- _DO THIS_: Reproduce the listing from its beginning through the line containing "(x=393, y=312)", substituting "image" for every "screenshot" and keeping everything else the same, but leave out the pictures.
— Begin —
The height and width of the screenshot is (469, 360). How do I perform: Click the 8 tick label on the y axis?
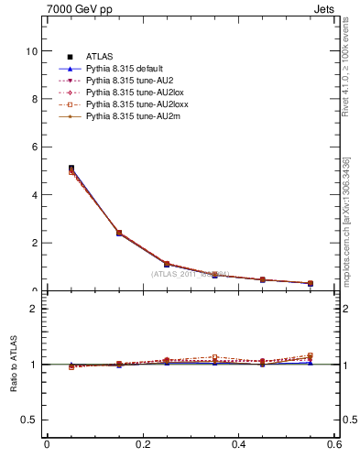[x=34, y=99]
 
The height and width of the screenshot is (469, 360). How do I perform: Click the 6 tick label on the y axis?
[x=34, y=147]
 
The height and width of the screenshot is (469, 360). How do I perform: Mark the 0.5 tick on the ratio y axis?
[x=28, y=420]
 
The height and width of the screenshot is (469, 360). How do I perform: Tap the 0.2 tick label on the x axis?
[x=142, y=445]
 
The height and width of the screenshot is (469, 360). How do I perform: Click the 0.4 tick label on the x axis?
[x=238, y=445]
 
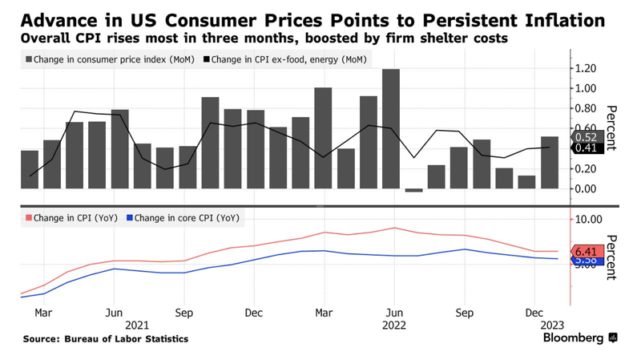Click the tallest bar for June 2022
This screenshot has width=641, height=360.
(x=391, y=128)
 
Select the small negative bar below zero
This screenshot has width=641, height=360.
(x=413, y=190)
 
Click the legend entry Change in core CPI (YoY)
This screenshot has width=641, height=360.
(x=187, y=218)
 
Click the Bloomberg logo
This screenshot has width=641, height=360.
(x=573, y=338)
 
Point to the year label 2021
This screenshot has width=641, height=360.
(x=137, y=325)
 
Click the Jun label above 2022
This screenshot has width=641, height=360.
(x=393, y=312)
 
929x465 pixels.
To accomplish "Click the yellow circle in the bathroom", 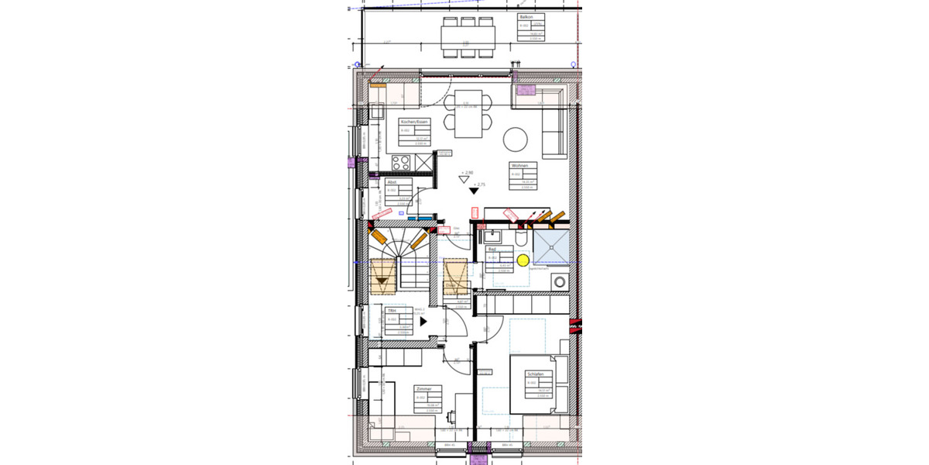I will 523,260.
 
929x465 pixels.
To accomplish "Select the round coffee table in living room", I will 516,140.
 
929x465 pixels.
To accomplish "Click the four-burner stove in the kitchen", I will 401,163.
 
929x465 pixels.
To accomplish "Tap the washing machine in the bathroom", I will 559,281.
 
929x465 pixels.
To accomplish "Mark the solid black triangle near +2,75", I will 473,191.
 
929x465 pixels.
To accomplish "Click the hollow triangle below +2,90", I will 464,179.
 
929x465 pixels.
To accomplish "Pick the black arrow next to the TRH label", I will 423,319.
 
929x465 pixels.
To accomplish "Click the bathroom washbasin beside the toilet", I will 492,236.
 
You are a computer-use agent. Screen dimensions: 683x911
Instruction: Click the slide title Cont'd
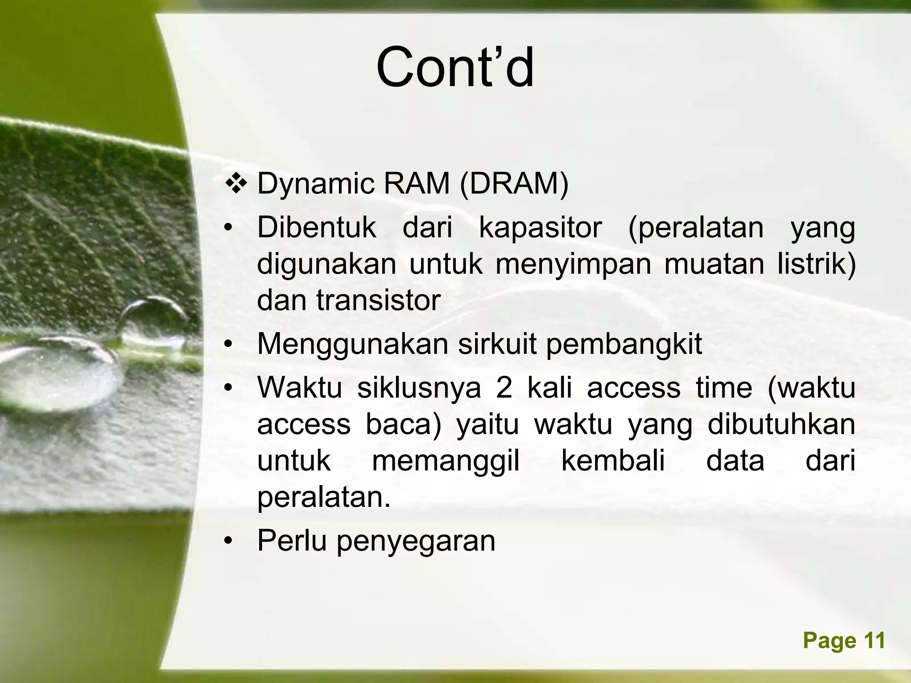click(455, 68)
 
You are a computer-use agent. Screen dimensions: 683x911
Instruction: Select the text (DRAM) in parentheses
click(514, 184)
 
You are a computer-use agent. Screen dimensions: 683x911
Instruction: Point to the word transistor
click(378, 300)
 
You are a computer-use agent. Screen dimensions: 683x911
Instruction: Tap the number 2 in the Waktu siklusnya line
click(504, 387)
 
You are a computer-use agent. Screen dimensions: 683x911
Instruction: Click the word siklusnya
click(419, 387)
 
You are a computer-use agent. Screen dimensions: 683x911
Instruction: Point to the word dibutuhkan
click(781, 424)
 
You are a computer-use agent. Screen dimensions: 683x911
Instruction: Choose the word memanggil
click(445, 460)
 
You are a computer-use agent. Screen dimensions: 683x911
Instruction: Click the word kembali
click(613, 460)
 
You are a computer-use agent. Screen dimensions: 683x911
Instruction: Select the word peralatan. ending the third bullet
click(324, 497)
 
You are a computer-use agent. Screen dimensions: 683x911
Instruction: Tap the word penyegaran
click(415, 541)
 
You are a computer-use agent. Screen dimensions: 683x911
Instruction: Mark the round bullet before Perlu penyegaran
click(228, 541)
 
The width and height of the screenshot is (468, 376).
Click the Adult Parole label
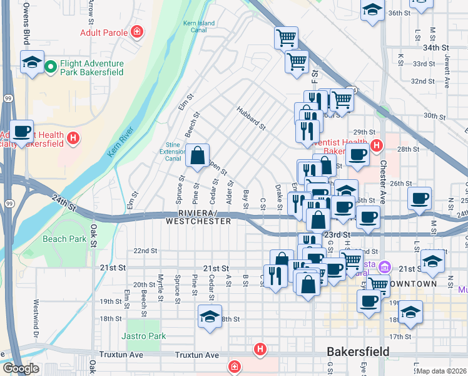click(x=104, y=32)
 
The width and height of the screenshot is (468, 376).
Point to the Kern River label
click(x=121, y=142)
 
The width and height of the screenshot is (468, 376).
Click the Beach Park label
click(x=64, y=239)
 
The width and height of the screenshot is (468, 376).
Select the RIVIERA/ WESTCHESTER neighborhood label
click(x=198, y=217)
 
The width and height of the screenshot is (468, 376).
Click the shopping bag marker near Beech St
click(x=197, y=155)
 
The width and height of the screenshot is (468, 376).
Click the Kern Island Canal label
click(x=199, y=27)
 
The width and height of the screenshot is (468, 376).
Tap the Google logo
click(x=21, y=368)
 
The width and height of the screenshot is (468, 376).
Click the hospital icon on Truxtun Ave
click(x=259, y=348)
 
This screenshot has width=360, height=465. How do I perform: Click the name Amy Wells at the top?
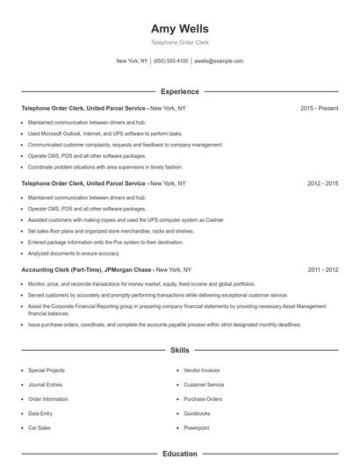tap(180, 28)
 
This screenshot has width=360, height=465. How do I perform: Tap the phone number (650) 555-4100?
tap(170, 61)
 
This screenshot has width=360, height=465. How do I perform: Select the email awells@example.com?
tap(219, 61)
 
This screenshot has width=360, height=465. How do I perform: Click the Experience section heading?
tap(180, 91)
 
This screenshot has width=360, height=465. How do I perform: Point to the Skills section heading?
tap(180, 350)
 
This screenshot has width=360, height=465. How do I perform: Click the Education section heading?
tap(180, 454)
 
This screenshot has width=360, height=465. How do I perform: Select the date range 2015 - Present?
tap(319, 108)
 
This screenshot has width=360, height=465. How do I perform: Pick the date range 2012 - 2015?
tap(322, 184)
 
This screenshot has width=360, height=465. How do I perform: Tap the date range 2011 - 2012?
tap(322, 271)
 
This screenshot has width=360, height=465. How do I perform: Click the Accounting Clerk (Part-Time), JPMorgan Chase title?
tap(87, 271)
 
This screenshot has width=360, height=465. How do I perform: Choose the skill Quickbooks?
tap(197, 413)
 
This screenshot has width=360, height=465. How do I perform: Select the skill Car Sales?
tap(40, 427)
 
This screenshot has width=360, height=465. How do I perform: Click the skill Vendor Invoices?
tap(202, 370)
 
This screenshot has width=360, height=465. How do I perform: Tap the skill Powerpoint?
tap(196, 427)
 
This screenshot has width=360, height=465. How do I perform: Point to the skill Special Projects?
tap(47, 370)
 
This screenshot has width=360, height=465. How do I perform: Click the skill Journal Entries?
tap(45, 384)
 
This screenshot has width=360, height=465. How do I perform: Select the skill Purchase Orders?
tap(202, 399)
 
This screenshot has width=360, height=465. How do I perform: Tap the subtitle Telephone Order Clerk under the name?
tap(180, 42)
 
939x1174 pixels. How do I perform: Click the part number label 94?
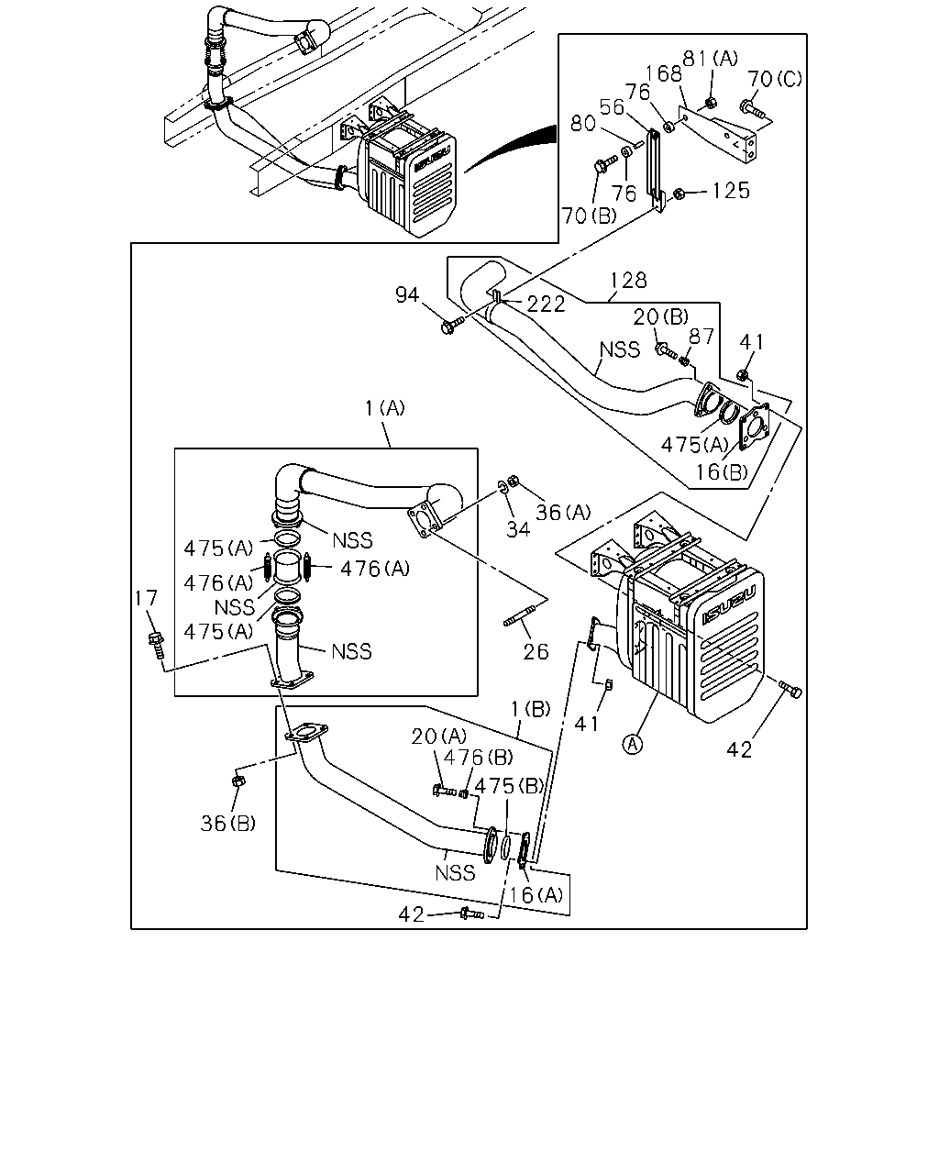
— End —
- _RESPONSE TO THIS TASK_:
The height and width of the image is (469, 360). How do I perform: Click the 8 tick label on the y axis?
[x=34, y=99]
 
The height and width of the image is (469, 360). How do I perform: Click the 6 tick label on the y axis?
[x=34, y=147]
 
The height and width of the image is (469, 360). How do I perform: Mark the 0.5 tick on the ratio y axis?
[x=28, y=420]
 
The height and width of the image is (469, 360). How do I perform: Tap the 0.2 tick label on the x axis?
[x=142, y=445]
 
The height and width of the image is (469, 360). How do I perform: Click the 0.4 tick label on the x axis?
[x=238, y=445]
 
Click the tallest bar for June 2022
This image has width=641, height=360.
(x=391, y=128)
 
Select the small negative bar below zero
This image has width=641, height=360.
(x=413, y=190)
 
Click the legend entry Change in core CPI (YoY)
This image has width=641, height=360.
(x=187, y=218)
 
Click the Bloomberg logo
This image has width=641, height=360.
(x=573, y=338)
 
Point to the year label 2021
This image has width=641, height=360.
(x=137, y=325)
 
Click the Jun label above 2022
This image has width=641, height=360.
(x=393, y=312)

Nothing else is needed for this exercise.